**TASK STATEMENT**
Using the listing below, set down exactly the lines starting at the line that contains "Матови Арт Медии (182, 2198)" and ending at the line that contains "Топъл печат и преге (267, 2188)", both included, and no others.

[DATASET ENTRIES — start]

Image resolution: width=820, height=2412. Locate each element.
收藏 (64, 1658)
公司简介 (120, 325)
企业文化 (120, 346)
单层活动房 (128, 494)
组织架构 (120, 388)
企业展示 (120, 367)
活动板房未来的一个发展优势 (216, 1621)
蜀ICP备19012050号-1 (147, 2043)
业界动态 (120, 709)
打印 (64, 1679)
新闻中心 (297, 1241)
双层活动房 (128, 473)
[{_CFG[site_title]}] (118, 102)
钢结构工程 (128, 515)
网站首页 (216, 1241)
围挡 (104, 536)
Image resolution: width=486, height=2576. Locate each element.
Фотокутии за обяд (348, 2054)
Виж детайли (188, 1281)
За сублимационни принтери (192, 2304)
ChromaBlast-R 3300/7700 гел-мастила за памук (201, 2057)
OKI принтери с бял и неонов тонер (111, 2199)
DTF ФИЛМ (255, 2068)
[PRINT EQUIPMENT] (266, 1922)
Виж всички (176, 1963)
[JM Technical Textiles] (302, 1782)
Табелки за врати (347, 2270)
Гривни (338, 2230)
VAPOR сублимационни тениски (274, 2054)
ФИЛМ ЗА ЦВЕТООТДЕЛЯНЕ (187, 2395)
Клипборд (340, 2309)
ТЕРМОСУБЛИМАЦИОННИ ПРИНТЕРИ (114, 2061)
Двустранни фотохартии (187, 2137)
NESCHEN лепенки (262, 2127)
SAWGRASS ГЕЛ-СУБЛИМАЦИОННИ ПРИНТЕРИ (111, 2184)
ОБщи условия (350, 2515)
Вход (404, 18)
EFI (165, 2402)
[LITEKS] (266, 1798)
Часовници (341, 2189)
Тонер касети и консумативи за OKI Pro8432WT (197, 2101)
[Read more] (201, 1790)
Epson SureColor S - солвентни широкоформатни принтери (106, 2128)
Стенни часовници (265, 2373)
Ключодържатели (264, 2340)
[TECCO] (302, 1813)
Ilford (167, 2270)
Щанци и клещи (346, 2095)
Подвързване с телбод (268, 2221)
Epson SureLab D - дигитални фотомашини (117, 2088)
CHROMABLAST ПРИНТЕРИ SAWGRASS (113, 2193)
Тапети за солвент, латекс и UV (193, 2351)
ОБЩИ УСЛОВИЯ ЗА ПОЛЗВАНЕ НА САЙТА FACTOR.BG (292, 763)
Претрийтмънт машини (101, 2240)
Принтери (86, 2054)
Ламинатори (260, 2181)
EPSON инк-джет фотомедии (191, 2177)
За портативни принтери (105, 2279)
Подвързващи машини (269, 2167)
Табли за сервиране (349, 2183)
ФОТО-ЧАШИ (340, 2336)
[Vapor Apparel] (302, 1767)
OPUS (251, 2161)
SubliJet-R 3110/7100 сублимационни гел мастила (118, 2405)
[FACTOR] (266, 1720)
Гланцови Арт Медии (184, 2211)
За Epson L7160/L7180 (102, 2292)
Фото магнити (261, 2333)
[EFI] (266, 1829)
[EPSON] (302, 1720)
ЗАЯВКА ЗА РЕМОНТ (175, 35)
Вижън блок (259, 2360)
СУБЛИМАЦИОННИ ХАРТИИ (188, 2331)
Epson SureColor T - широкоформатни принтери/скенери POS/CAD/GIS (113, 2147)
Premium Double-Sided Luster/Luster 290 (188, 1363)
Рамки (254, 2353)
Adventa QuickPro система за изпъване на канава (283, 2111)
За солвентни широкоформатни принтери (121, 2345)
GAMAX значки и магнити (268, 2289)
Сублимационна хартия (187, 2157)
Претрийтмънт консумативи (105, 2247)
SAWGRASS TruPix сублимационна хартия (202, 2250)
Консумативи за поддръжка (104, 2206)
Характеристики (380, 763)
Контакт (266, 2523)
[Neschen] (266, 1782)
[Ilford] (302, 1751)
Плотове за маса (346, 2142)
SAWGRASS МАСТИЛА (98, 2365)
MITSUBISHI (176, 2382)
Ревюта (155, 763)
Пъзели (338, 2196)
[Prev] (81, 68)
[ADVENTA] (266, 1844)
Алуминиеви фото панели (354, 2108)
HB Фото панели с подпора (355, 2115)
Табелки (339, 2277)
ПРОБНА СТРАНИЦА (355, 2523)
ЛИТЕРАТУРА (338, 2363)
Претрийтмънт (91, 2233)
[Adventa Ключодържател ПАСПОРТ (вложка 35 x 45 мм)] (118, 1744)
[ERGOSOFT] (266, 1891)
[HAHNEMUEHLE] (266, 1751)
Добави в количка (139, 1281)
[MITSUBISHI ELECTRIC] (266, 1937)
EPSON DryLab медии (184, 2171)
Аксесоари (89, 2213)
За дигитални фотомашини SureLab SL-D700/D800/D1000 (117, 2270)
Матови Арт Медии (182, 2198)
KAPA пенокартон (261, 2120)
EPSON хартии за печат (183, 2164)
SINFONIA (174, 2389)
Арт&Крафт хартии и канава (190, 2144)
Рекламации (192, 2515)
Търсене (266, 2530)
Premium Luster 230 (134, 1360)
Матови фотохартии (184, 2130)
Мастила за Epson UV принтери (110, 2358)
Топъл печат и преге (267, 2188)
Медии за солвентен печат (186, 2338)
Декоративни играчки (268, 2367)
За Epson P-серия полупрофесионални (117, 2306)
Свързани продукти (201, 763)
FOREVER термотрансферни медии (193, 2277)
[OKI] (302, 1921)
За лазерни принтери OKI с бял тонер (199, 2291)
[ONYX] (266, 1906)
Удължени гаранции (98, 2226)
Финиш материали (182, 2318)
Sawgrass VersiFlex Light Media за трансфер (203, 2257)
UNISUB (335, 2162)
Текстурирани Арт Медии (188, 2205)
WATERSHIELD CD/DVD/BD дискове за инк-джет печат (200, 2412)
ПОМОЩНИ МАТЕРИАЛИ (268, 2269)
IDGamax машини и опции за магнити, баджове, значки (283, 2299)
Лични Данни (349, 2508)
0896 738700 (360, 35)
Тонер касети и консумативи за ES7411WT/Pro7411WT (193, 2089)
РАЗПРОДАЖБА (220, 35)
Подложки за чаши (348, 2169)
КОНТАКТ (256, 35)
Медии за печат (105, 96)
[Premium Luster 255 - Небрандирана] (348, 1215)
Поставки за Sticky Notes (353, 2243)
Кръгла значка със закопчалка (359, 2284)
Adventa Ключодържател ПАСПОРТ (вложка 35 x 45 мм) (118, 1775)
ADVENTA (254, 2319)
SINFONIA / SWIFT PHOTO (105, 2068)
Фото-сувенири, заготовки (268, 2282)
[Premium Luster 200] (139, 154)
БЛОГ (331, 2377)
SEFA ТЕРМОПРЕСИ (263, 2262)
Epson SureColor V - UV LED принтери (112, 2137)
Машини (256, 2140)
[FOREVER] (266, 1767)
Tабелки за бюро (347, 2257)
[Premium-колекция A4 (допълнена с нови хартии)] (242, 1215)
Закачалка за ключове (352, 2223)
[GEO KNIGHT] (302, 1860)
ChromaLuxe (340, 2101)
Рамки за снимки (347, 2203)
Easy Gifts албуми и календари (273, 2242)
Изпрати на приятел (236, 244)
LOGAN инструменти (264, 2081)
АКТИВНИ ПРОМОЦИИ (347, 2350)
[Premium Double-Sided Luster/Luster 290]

[DATASET ENTRIES — finish]

**RESULT OF THIS EXERCISE**
Матови Арт Медии (182, 2198)
KAPA пенокартон (261, 2120)
EPSON хартии за печат (183, 2164)
SINFONIA (174, 2389)
Арт&Крафт хартии и канава (190, 2144)
Рекламации (192, 2515)
Търсене (266, 2530)
Premium Luster 230 (134, 1360)
Матови фотохартии (184, 2130)
Мастила за Epson UV принтери (110, 2358)
Топъл печат и преге (267, 2188)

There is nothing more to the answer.